After a recent upgrade of my Fedora 20 system to kernel 3.15.mumble, I started running into a problem (BZ 1121345) with my Docker containers. Operations such as su or runuser would fail with the singularly unhelpful System error message:

$ docker run -ti fedora /bin/bash
bash-4.2# su -c 'uptime'
su: System error

Hooking up something (like, say, socat unix-listen:/dev/log -) to /dev/log revealed that the system was logging:

Jul 19 14:31:18 su: PAM audit_log_acct_message() failed: Operation not permitted

Downgrading the kernel to 3.14 immediately resolved the problem, suggesting that this was at least partly a kernel issue. This seemed like a great opportunity to play with the git bisect command, which uses a binary search to find which commit introduced a particular problem.

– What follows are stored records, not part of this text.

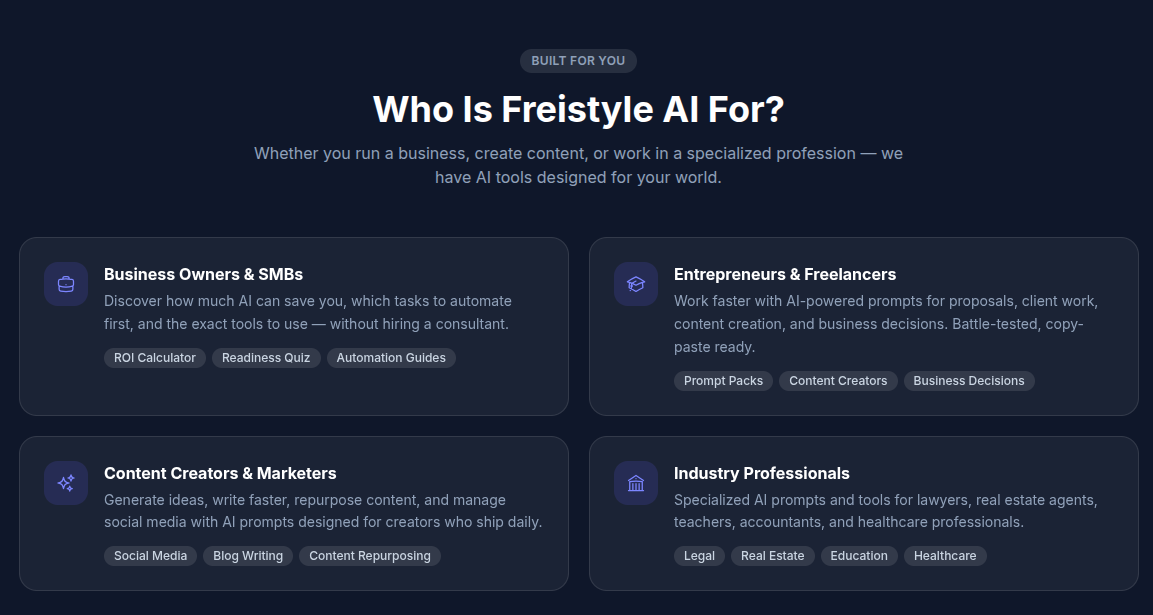
Task: Select the Legal tag
Action: pyautogui.click(x=699, y=556)
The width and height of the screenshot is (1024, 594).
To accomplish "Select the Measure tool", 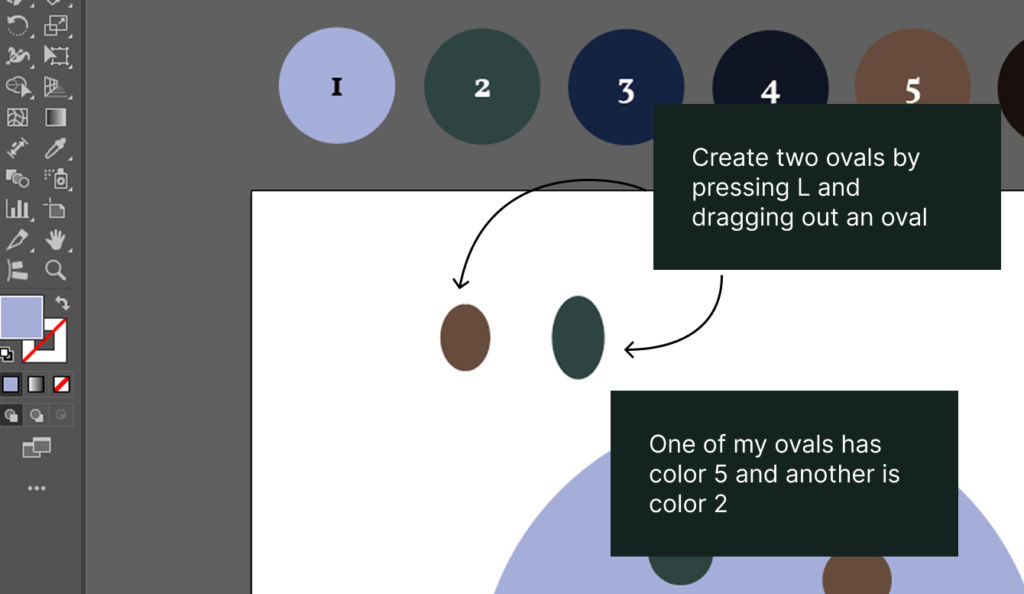I will pyautogui.click(x=18, y=148).
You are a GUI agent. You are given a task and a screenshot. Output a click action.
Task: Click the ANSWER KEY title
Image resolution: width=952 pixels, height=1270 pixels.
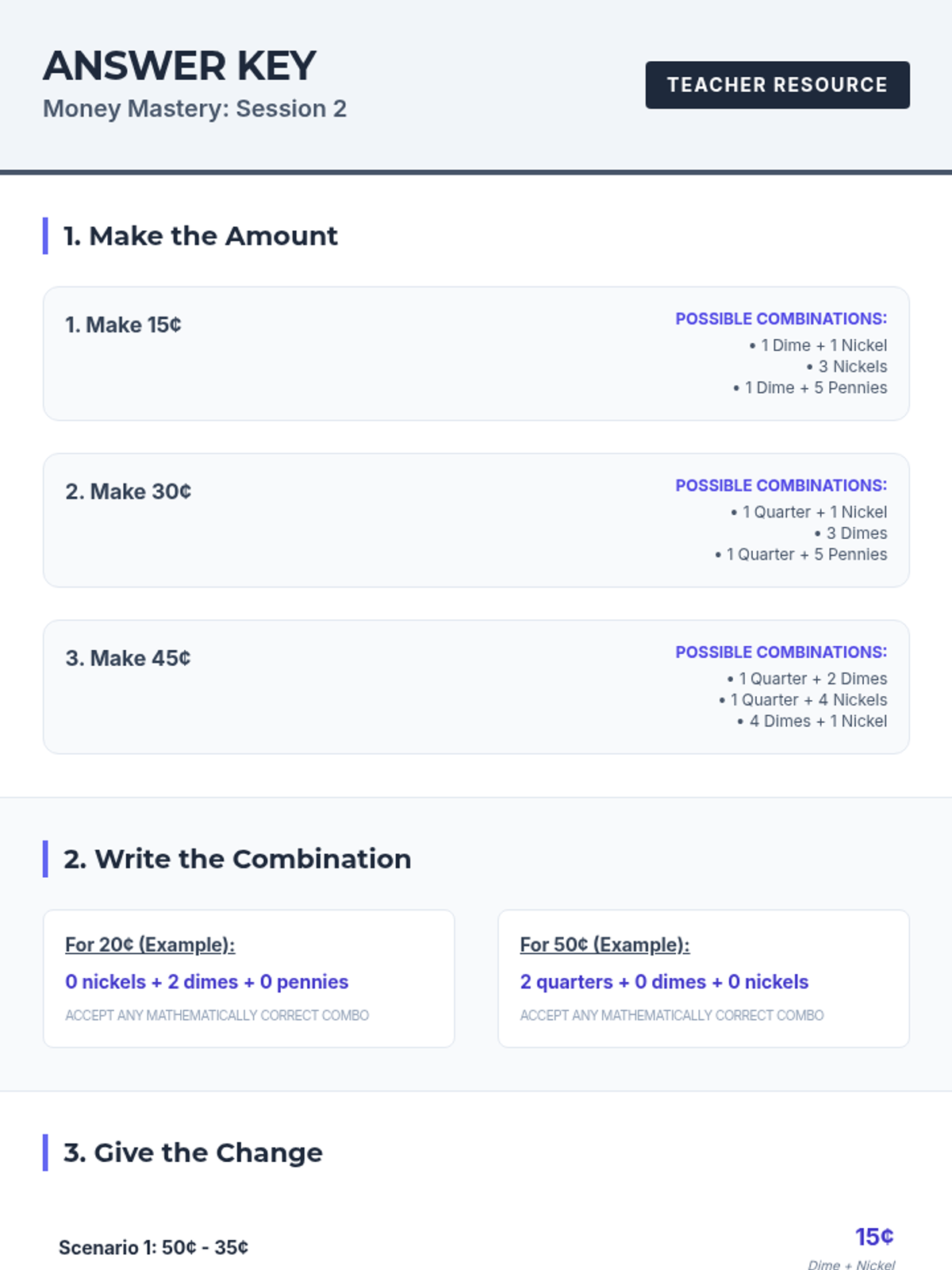point(179,66)
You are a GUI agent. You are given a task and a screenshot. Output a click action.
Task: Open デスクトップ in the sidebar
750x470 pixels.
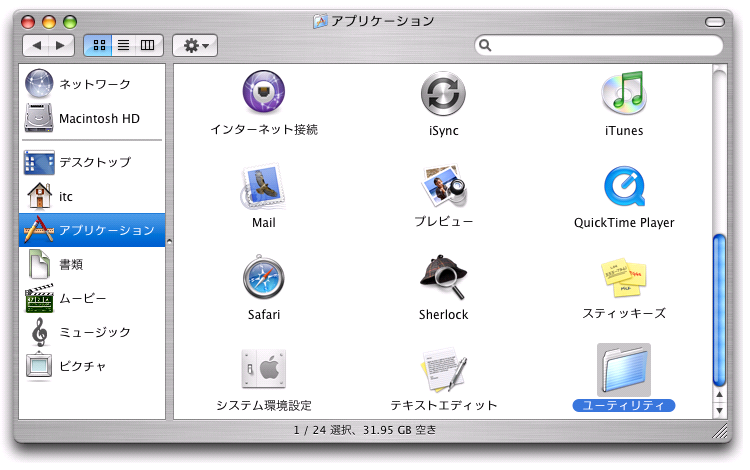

Unfortunately, between the version I knew to work correctly (3.14) and the version I knew to have a problem (3.15) there were close to 15,000 commits, which seemed like a large space to search by hand.

Fortunately, git bisect can be easily automated via git bisect run subcommand, which after checking out a commit will run a script to determine if the current commit is "good" or "bad". So all I have to do is write a script...that's not so bad!

It actually ended up being somewhat tricky.

Testing kernels is hard

In order to test for this problem, I would need to use arbitrary kernels generated during the git bisect operation to boot a system functional enough to run docker, and then run docker and somehow communicate the result of that test back to the build environment.

I started with the Fedora 20 cloud image, which is nice and small but still the same platform as my laptop on which I was experiencing the problem. I would need to correct a few things before moving forward:

The Fedora cloud images (a) do not support password authentication and (b) expect a datasource to be available to cloud-init (without which you get errors on the console and potentially a delay waiting for the login: prompt), so prior to using the image in this test I made some changes by mounting it locally:

# modprobe nbd max_part=8
# qemu-nbd -c /dev/nbd0 Fedora-x86_64-20-20140407-sda.qcow2
# mount /dev/nbd0p1 /mnt
# systemd-nspawn -D /mnt

And then:

  • I set a password for the root account and
  • I removed the cloud-init package.

For this test I would be using the qemu-system-x86_64 command directly, rather than working through libvirt (qemu has options for convenient debugging with gdb, and is also able to access the filesystem as the calling uid whereas libvirt is typically running as another user).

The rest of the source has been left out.